Text section >>
◆ ◆ ◆ ◆
With the availability of the strong .45 Super cartridge case, in January 1996 Fernando Coelho (president and founder of Triton Cartridge) and Tom Burczynski (inventor of Hydra-Shok, Starfire and Quik-Shok bullets) began work on a new, more radical cartridge. Based on a .45 Super necked down to .40 caliber, the new cartridge began to take shape.

Necking a .45 ACP to .40 caliber was nothing new. Before the public debut of the .40 S&W, Charles Petty, a well-known and respected writer, had already ventured into the bottleneck arena. His cartridge, called the "10mm Centaur", was based on a .45 ACP case necked to .40 caliber using 10 mm dies. Prior to that, Dean Grennell took .451 Detonics cases and necked them down to
9 mm, calling it the ".38/45 Hard Head".
In 1984 J.D. Jones of SSK Industries created a wildcat based on the full length .451 Detonics Magnum case necked to hold the 170 JHP .41 caliber bullet designed for the 41 Remington Magnum. He called this wildcat the 41 Avenger. SSK offered 41 Avenger barrels with case forming and reloading dies as a kit for the Colt 1911.
◆ ◆ ◆ ◆
Supplied entries >>
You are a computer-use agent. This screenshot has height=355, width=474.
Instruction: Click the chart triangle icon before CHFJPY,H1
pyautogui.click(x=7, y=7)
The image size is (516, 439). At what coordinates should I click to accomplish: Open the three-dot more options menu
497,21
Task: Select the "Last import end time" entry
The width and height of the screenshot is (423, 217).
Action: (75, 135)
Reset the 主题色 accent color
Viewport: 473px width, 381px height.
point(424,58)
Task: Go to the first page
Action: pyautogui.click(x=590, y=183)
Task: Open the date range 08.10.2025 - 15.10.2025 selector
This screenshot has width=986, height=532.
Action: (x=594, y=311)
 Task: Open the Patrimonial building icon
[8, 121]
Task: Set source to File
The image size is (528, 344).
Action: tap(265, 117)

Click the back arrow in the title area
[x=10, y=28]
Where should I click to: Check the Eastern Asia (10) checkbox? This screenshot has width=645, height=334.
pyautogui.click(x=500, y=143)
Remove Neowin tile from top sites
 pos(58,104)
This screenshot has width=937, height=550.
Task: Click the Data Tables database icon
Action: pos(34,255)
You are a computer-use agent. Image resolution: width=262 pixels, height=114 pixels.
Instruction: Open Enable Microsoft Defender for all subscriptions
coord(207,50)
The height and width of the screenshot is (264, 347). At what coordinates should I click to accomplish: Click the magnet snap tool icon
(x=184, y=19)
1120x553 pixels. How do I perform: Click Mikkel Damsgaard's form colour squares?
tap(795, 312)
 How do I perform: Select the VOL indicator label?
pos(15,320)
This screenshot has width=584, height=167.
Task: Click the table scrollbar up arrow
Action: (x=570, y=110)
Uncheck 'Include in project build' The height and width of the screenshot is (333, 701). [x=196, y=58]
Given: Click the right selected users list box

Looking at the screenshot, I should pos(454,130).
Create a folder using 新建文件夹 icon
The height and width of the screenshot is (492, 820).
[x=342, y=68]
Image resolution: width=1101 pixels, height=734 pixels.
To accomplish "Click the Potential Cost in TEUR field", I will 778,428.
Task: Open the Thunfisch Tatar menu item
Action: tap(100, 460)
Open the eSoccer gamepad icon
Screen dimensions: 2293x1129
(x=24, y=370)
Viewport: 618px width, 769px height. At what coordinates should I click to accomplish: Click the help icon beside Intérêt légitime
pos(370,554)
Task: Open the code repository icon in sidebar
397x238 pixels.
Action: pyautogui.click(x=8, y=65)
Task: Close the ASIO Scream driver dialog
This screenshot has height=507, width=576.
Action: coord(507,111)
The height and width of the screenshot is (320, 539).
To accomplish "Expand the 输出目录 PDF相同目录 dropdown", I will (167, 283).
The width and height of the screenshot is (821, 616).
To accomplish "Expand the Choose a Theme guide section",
◆ ◆ ◆ ◆
What to work on >>
a. Translate this sentence from the cartridge history text above into Spanish: "Necking a .45 ACP to .40 caliber was nothing new."
b. Set down the part of the cartridge history text above that opens with the words containing "With the availability" and closes with "to take shape.".

Problem solutions >>
a. Reducir el cuello de un .45 ACP a calibre .40 no era nada nuevo.

b.
With the availability of the strong .45 Super cartridge case, in January 1996 Fernando Coelho (president and founder of Triton Cartridge) and Tom Burczynski (inventor of Hydra-Shok, Starfire and Quik-Shok bullets) began work on a new, more radical cartridge. Based on a .45 Super necked down to .40 caliber, the new cartridge began to take shape.